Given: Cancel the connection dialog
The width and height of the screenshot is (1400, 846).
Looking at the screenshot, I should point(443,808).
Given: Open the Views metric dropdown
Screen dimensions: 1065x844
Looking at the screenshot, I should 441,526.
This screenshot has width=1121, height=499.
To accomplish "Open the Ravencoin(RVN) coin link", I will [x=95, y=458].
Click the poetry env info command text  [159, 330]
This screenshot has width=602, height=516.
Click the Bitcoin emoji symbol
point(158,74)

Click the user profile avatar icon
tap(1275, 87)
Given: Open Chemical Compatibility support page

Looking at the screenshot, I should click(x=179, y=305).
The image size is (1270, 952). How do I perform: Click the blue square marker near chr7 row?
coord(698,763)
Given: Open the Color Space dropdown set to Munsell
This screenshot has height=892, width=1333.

Task: The response must contain every entry, each one identical to the original.

Solution to the problem:
Given: Cancel the connection dialog
The width and height of the screenshot is (1400, 846).
Looking at the screenshot, I should point(443,808).
Given: Open the Views metric dropdown
Screen dimensions: 1065x844
Looking at the screenshot, I should 441,526.
This screenshot has width=1121, height=499.
To accomplish "Open the Ravencoin(RVN) coin link", I will [x=95, y=458].
Click the poetry env info command text  [159, 330]
This screenshot has width=602, height=516.
Click the Bitcoin emoji symbol
point(158,74)

Click the user profile avatar icon
tap(1275, 87)
Given: Open Chemical Compatibility support page

Looking at the screenshot, I should click(x=179, y=305).
The image size is (1270, 952). How do I perform: Click the blue square marker near chr7 row?
coord(698,763)
Given: Open the Color Space dropdown set to Munsell
This screenshot has height=892, width=1333.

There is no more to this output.